>> BEGIN PASSAGE SHOWN
In addition, since the Call to Adventure is either not overt at all, or else parallels the Hero’s actions so well that the two only seem to connect by coincidence, it is entirely possible for the hero to never realize that their actions have some larger, plot-related importance.

Differs from Missed the Call. Often overlaps with Accidental Hero. Contrast Heel Realization, where someone is ignorant of the fact that they're a villain.

Examples of Ignorant of the Call include:


Anime & Manga

  • Ash Ketchum of Pokémon, at least in the movies. He likes to think of himself simply as a Pokémon Trainer, but time after time he stumbles into situations where it's clear only he could save the day. It's Lampshaded in Pokémon 2000, when the heroes realize that the phrase "The world shall turn to ash" didn't mean it would die, but the world would turn to Ash for help. His response? "Right now, I kinda wish that my mom named me Bob instead of Ash."
  • Captain Tylor. Unless he's been Obfuscating Stupidity....
  • Monkey D. Luffy has taken down tyrannical presences and dangerous pirates, a malevolent self proclaimed god, and is currently pretty much taking on a government of well intentioned extremists, all while doing only what he wants to do.
  • Naruto starts off this way. By now, though, it's common knowledge.

Comic Books

  • Jonah Hex from DC Comics. One of those "there's a job that has to be done, I can do it, so I will" types.
  • The Bulleteer story arc in DC Comics' Seven Soldiers of Victory limited series: Alix has no clue what her actions will lead to: the killing of the Sheeda Queen, and the events of her arc happen almost completely on the periphery of the main storyline.
    • The story arc using Klarion the Witch Boy nearly reaches this, but I think he is a little more conscious of what is going on.
  • Superman. Out of the superheroes, he does what he does because it was the right thing to do, not because he has any obligation to do so.

Film

  • Glenn Holland, from Mister Holland’s Opus, believes he wasted his life because he became a music teacher instead of becoming famous as a composer. His current and former students, his friends, and his family (all of whose lives he shaped for the better) disagree.
  • In The Golden Child, Chandler Jarrell does many good deeds, but refuses to believe that he's The Chosen One, despite being repeatedly told it by Kee and Doctor Hong. Eventually, he reluctantly comes to accept it.
  • In First Knight, Launcelot doesn’t consider himself a hero. His attitude is “it needed to be done, I knew I could do it, so I did” and that is all.
  • Walt Kowalski in Gran Torino.
  • In My Favorite Year, Alan Swann profanely swears that he is just a flesh-and-blood man, life-sized and no larger, and is absolutely not the heroes he has been protraying on screen for years. And then goes on to utterly save the day.
>> END PASSAGE SHOWN
>> BEGIN SUPPLIED MATERIAL
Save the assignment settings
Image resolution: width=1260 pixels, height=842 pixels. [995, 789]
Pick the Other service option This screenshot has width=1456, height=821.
>> END SUPPLIED MATERIAL
- COMPLETE THE FOLLOWING -
**a)** Print the part of the passage on being ignorant of the call starting with "Differs from Missed" and going on through "they're a villain.".
**b)** Carry on the passage about being ignorant of the call, picking up after its last sentence.
The data shown here was taken from a separate source.

- EXPECTED OUTPUTS -
**a)**
Differs from Missed the Call. Often overlaps with Accidental Hero. Contrast Heel Realization, where someone is ignorant of the fact that they're a villain.

**b)**
  • Anakin Skywalker might have been this in the Prequel trilogy of Star Wars, it doesn't exactly make it clear.
  • Neo is TOLD he's not The One by The Oracle (in a Batman Gambit to make him into The One) in the first The Matrix. He then denies he's The One to the surviving members of the team despite him fitting the role exactly.

Literature

  • Arthur Dent in The Hitchhiker's Guide to the Galaxy. His usual course of action is to simply react to events around him. This has led him to activate the Infinite Improbability Drive just in time to save the starship Heart of Gold from incoming nuclear missiles, learning to fly, and saving the universe at least twice.
  • Darryl from the Young Wizards series of novels pretty much epitomizes this trope; he is a living repository of magic literally sent by God to be a fountain of power for the magic of the human race. He remains blissfully unaware of the fact, mostly because the knowledge of that fact would be lethal to him. If he ever became aware of what he was, he'd die. Just like that.
  • Emelius Brown in Bedknobs and Broomsticks. He's a con artist who seems to only be interested in making a fast buck, but The Power of Love drove him to act otherwise. Even after, though, he’d never call himself a hero.
  • Rincewind of Discworld fits this to a T. Despite being a plaything of the gods continually saving people, countries of the Disc, he seems unwilling to accept that he has anything but bad luck.
    • Ironic, considering he has been chosen as the personal Cosmic Plaything of Lady Luck.
  • Amazingly enough, James Bond doesn't think of himself as a hero.
  • Ciaphas Cain is an interesting case: the galaxy at large proclaims him as the HERO OF THE IMPERIUM!, and he finds the reputation worth upholding, but privately thinks it's a big lie. Howwever, the action he's describing doesn't always jibe with his claims that he was only saving his own skin or trying to avoid greater danger.
  • Raven, a supporting character in War of the Dreaming, is like this. Yes, he's got a magic ring and a secret legacy. So what? He's only trying to save his wife. Anyone would do the same.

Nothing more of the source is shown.